**Kaynak Metin**
□ □ □ □ □
Bunun sonucunda iktidar “yasal cezalandırma mekanizmalarının yalnızca ihlâllere değil, aynı zamanda bireylere de müdahale etmelerini meşrulaştırmak, yalnızca bireylerin değil kendilerinin ne olduklarına ve ne olacaklarına, ne olabileceklerine de müdahale etmelerini meşrulaştırmak” olanağına kavuşur. Bu bir tahakküm modelidir. Bu modelde toplumsal talep, hakikât ve rıza üretilir; Hannah Arendt’in, “Hakikât söylemleri olmadan iktidar işletilemez,” ifadesindeki üzere…

“Burjuva hukuk(suzluğ)u” işte tam da bunun için vardır. Ve en önemlisi de, kapitalist hukuk(suzluk) adalet bekleyen ezilenlere Sisyphos’a verilen cezayı kesilmiştir. Yani onlar o en ağır kayayı yüklenip Sisypos kadar bile yukarı taşıyamadan, sürekli olumsuz müdahalelerle düşürüp, yeniden yüklenip yola çıkanlardır.

Özetle kapitalizmde adalet bir imkânsızlıktır; Aristoteles’in, “Nikomakhos’a Ahlâk” başlıklı yapıtında adaleti; “erdemin bir bölümü değil, bütünü”, karşıtı olan adaletsizliği de “kötülüğün bir bölümü değil, bütünü” şeklinde tanımladığı antagonistik zıtlıkta…[17]

Bunların böyle olduğunun canlı kanıtı coğrafyamızdır; eski Avrupa İnsan Hakları Mahkemesi (AİHM) Yargıcı Rıza Türmen, “Hukuk, muhalifleri cezalandırma aracı oldu” derken,[18] Salim Şen, “Hukukun bittiği yer”[19] gerçeğini hatırlatıp; Yücel Sayman ise “Hukuktan kopup despotizmin zirvesine ilerleyen serüven”e[20] dikkat çekiyor.
□ □ □ □ □
**Verilen Bilgiler**
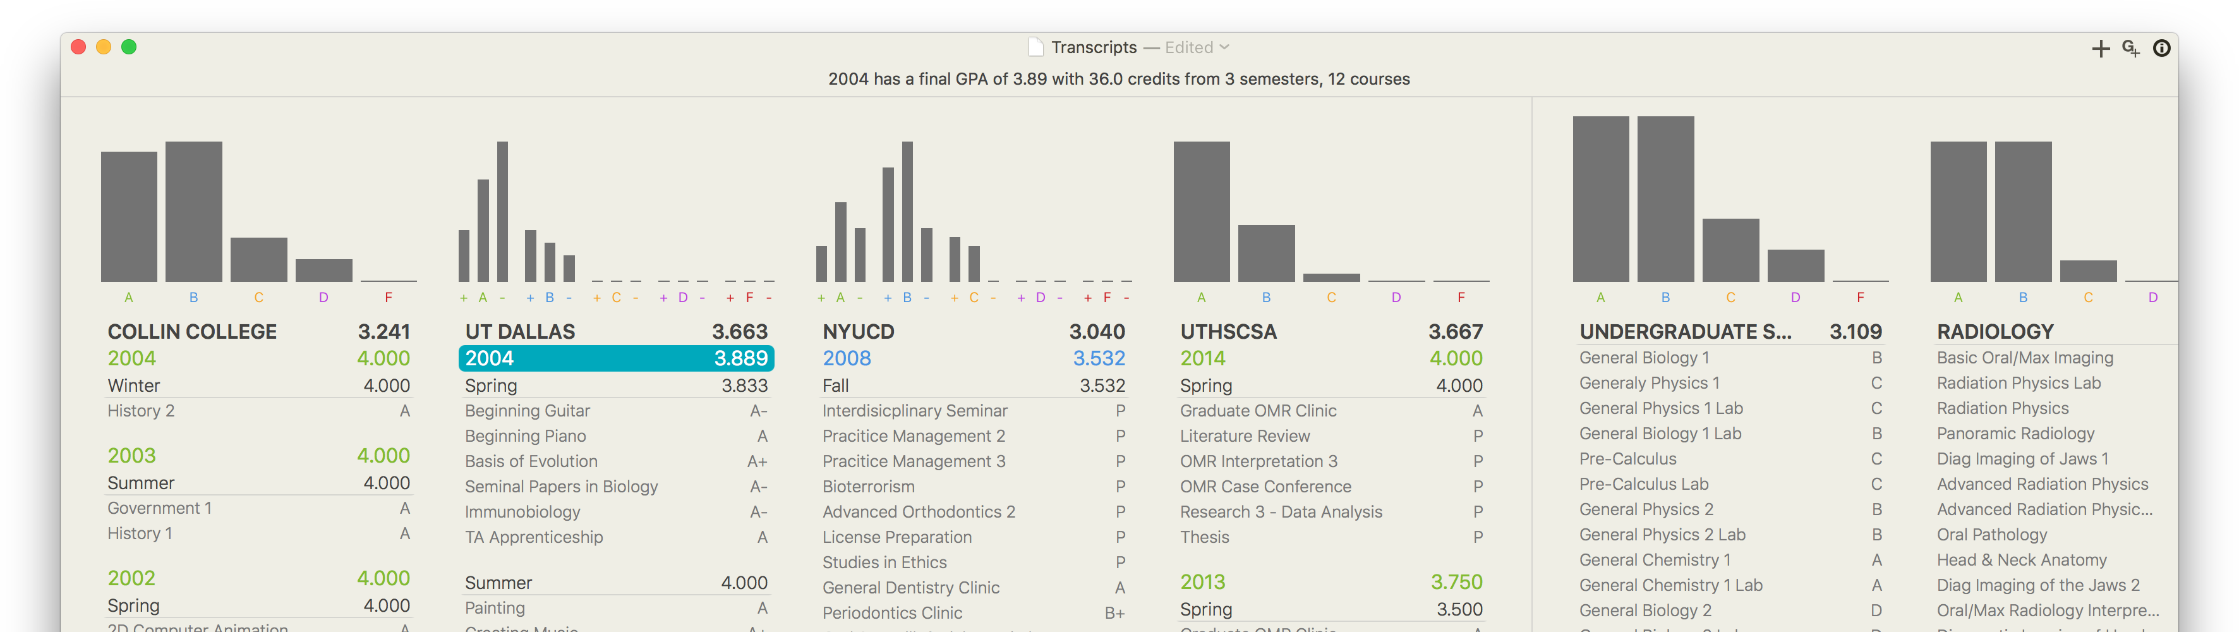Image resolution: width=2239 pixels, height=632 pixels.
Task: Select the Bioterrorism course in NYUCD
Action: pos(973,487)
□ □ □ □ □
**Yapılacaklar**
1. Kaynak metne göre kapitalist hukukun adalet bekleyen ezilenlere Sisyphos'a verilen cezayı kesmesi ne anlama gelir? Lütfen bir ila üç cümleyle açıklayın.
2. Hukuk ve adalet üzerine olan kaynak metni son cümlesinden sonra devam ettirin.
Veriler kaynak metinle ilgili değildir.

**Yanıtlar**
1. Ezilenler en ağır kayayı yüklenir, ancak kaya sürekli olumsuz müdahalelerle düşürüldüğü için onu Sisyphos kadar bile yukarı taşıyamazlar. Ardından kayayı yeniden yüklenip tekrar yola çıkarlar.

2.
“Düşman ceza hukuku”na[21] yaslanan uygulamalarla maruf coğrafyamızda üretilen “milli yargı” söylemine dair Anayasa Hukukçusu Prof. Dr. Şule Özsoy Boyunsuz’ değerlendirmeleri de şöyle:

“İktidarın milli yargı söylemi yaşadığımız birçok olaydan da gördüğümüz üzere hukukun herkese eşit uygulanmayacağının meşrulaştırılması anlamına gelebilir. Rejim kendine tehdit gördüğü her şeyi ufalamaya çalışıyor. Yargının önüne getirilecek ‘milli’ kelimesini ise hukuku, yapmaya niyetlendikleri yeni anayasayı kendi gelecekleri için tasarlarken buna kılıf olarak kullanıyorlar. Ancak bunun anlamı bir anlamda otoriterleşmeyi sürdüren rejimin faşizan bir yargı kanunu çabası.”[22]

* * * * *

Toparlarsak: Sınıflı sömürücü toplumların hukuk(suzluk) gerçeği estetize edilmiş yalan(lar)la paketlenemez…

Hukukun temel ilkelerinden biri Adalet Tanrıçası Themis’in gözleri bağlı olması ve hukukçuların giydiği cübbenin düğmesi ve cebi olmamasıdır… derler! İnanalım mı?

“Hukuk, insanlar arasındaki ilişkileri düzenleyen kurallar bütünüdür. Ahlâk ise insanın doğuştan sahip olduğu veya sonradan kazandığı bir takım tutum ve davranışların tümü olarak tanımlanır. Hukukla ahlâk arasında ilişki insanla kurulur. Hukuk toplumsal bir kurumdur. Hukukçular, hukuk ile ahlâkın birbirinden ayrılamayacağını savunurlar,”[23] diyorlar! Ciddiye alalım mı?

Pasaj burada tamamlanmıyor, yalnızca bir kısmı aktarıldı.